= Given request =
Please copy the entries from the start through the line that contains "(x=112, y=147)", and switch "Bed Room" to "Bedroom" while leaving everything else unchanged. Leave the pictures out of your copy.
## START Material provided
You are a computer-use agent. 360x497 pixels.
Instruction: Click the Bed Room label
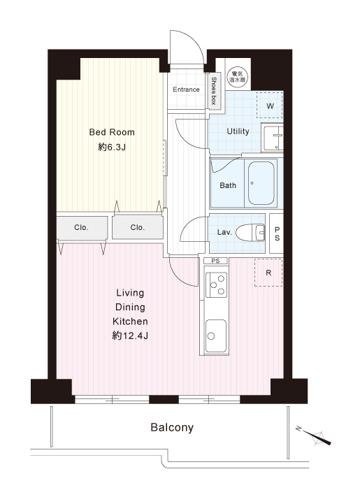(x=112, y=132)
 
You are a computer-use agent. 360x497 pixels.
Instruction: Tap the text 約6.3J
(x=112, y=147)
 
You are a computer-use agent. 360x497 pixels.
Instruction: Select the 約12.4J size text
(x=130, y=336)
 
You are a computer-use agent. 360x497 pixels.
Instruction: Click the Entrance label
(x=186, y=89)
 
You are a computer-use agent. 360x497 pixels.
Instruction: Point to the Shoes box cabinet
(x=215, y=92)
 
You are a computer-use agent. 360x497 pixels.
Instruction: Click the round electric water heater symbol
(x=238, y=77)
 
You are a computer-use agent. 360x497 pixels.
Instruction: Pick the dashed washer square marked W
(x=270, y=106)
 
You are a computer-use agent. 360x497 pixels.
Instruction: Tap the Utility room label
(x=238, y=131)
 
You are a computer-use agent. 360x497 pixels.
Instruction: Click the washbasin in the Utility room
(x=273, y=138)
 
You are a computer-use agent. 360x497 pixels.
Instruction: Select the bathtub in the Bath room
(x=261, y=183)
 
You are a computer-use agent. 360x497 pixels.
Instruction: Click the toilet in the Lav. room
(x=250, y=232)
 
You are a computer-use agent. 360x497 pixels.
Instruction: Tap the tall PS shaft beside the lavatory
(x=276, y=233)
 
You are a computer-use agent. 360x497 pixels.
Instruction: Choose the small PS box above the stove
(x=215, y=261)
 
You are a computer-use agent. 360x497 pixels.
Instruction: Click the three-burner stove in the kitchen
(x=217, y=284)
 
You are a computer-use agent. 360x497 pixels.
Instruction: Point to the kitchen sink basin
(x=216, y=336)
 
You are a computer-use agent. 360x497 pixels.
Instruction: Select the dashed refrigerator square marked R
(x=268, y=273)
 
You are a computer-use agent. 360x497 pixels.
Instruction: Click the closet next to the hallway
(x=137, y=227)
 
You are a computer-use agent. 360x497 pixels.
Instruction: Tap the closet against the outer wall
(x=82, y=228)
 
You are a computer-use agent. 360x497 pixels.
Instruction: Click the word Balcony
(x=172, y=428)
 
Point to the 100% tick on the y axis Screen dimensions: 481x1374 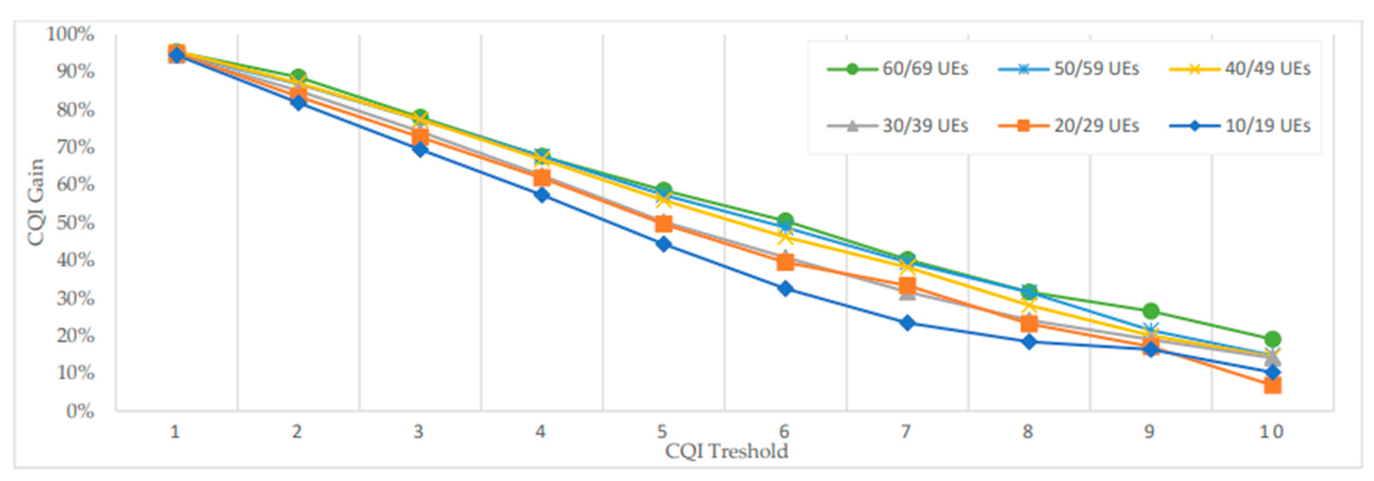pyautogui.click(x=70, y=34)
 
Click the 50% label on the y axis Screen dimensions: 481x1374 pyautogui.click(x=75, y=222)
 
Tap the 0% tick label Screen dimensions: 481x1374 pyautogui.click(x=80, y=411)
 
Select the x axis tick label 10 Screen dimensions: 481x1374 pyautogui.click(x=1272, y=431)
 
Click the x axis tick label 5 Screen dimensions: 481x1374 pyautogui.click(x=662, y=431)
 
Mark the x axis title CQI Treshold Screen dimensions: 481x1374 pyautogui.click(x=727, y=451)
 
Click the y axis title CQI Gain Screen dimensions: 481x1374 pyautogui.click(x=36, y=203)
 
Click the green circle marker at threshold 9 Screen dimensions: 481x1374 pyautogui.click(x=1150, y=311)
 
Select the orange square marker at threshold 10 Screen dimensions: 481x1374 pyautogui.click(x=1272, y=385)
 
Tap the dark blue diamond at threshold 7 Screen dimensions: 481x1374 pyautogui.click(x=907, y=323)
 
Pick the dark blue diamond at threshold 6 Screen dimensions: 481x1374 pyautogui.click(x=785, y=289)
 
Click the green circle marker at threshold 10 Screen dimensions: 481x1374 pyautogui.click(x=1272, y=339)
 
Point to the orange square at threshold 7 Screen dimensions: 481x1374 pyautogui.click(x=907, y=287)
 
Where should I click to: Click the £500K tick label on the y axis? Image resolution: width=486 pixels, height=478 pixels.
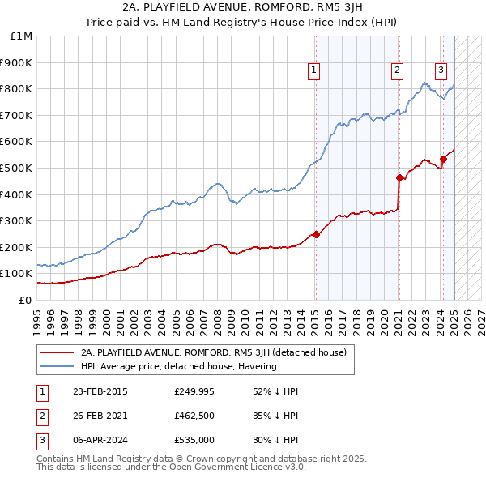(x=17, y=168)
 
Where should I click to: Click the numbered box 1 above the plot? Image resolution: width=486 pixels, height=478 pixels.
(x=314, y=71)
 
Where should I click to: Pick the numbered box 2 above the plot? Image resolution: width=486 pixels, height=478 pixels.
(x=399, y=71)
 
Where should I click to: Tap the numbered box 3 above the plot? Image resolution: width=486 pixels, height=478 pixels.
(x=441, y=71)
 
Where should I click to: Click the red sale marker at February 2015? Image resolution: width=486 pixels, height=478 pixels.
(x=316, y=234)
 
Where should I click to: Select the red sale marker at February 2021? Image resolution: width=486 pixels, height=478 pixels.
(x=399, y=177)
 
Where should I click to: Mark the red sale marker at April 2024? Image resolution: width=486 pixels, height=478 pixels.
(x=444, y=159)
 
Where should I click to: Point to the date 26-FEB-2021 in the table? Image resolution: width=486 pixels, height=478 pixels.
(x=100, y=416)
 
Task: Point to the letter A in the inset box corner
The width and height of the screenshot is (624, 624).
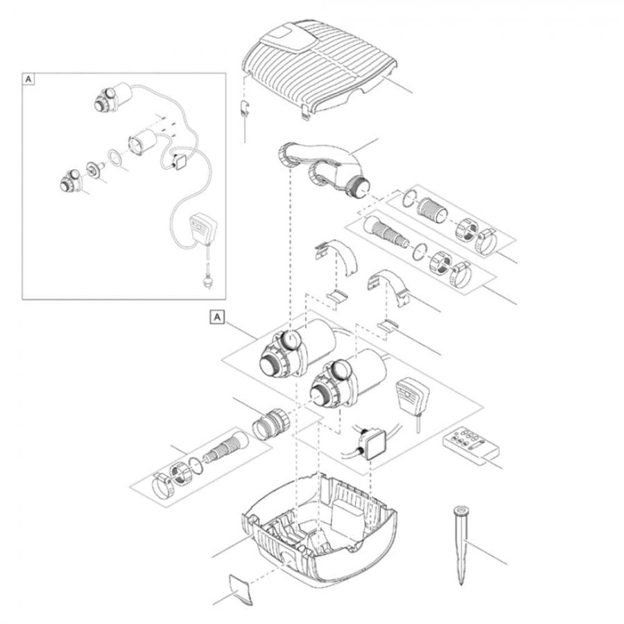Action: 28,80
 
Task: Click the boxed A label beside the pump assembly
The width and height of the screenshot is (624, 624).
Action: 217,317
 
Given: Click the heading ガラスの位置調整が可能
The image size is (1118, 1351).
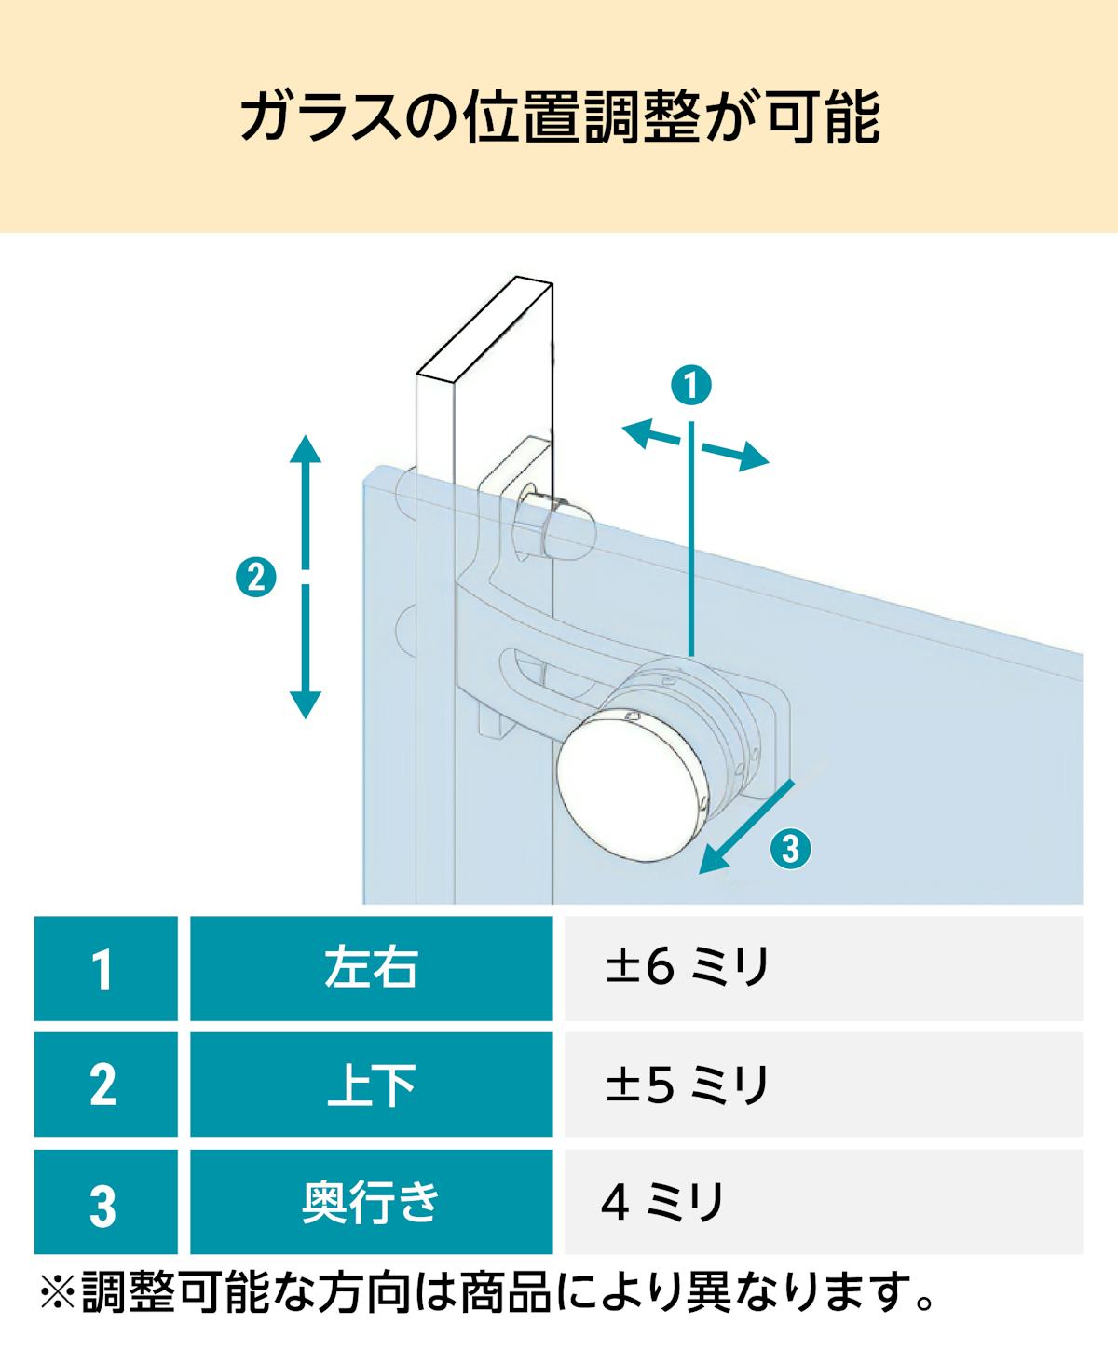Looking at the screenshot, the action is pyautogui.click(x=560, y=117).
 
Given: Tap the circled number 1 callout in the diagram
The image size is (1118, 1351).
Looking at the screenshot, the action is pyautogui.click(x=691, y=386).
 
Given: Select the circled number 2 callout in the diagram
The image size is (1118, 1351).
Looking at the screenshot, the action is pyautogui.click(x=256, y=577).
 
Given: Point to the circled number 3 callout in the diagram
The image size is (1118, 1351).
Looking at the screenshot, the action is pyautogui.click(x=791, y=848).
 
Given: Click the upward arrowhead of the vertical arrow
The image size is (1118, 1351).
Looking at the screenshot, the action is pyautogui.click(x=306, y=449).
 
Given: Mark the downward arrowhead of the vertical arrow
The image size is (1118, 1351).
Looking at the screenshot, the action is pyautogui.click(x=306, y=704).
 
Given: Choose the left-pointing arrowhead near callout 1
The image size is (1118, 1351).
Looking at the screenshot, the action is pyautogui.click(x=637, y=433).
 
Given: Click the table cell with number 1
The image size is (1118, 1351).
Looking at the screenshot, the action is pyautogui.click(x=106, y=969).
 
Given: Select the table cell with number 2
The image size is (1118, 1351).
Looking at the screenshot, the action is pyautogui.click(x=106, y=1085).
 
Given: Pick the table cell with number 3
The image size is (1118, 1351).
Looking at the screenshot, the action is pyautogui.click(x=106, y=1201).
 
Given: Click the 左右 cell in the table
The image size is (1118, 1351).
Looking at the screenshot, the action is pyautogui.click(x=372, y=969).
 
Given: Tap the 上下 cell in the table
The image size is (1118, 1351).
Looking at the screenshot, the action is pyautogui.click(x=372, y=1085).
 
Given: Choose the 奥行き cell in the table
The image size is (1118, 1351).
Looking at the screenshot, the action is pyautogui.click(x=372, y=1201).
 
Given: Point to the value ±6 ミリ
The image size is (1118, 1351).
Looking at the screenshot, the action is pyautogui.click(x=688, y=967).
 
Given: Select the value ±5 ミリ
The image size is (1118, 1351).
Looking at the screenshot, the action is pyautogui.click(x=688, y=1084).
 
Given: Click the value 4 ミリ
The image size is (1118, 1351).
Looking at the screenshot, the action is pyautogui.click(x=661, y=1201).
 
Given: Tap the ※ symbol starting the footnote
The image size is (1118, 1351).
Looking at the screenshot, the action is pyautogui.click(x=58, y=1294).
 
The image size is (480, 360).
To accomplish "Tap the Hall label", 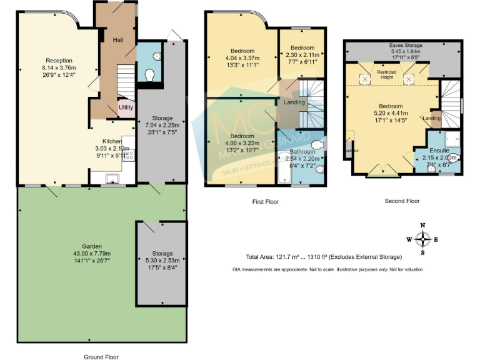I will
## END Material provided
= Task response =
You are a computer-use agent. 360x497 pixels.
Instruction: Click the Bedroom label
(x=112, y=132)
 
You are a computer-use agent. 360x497 pixels.
Instruction: Tap the text 約6.3J
(x=112, y=147)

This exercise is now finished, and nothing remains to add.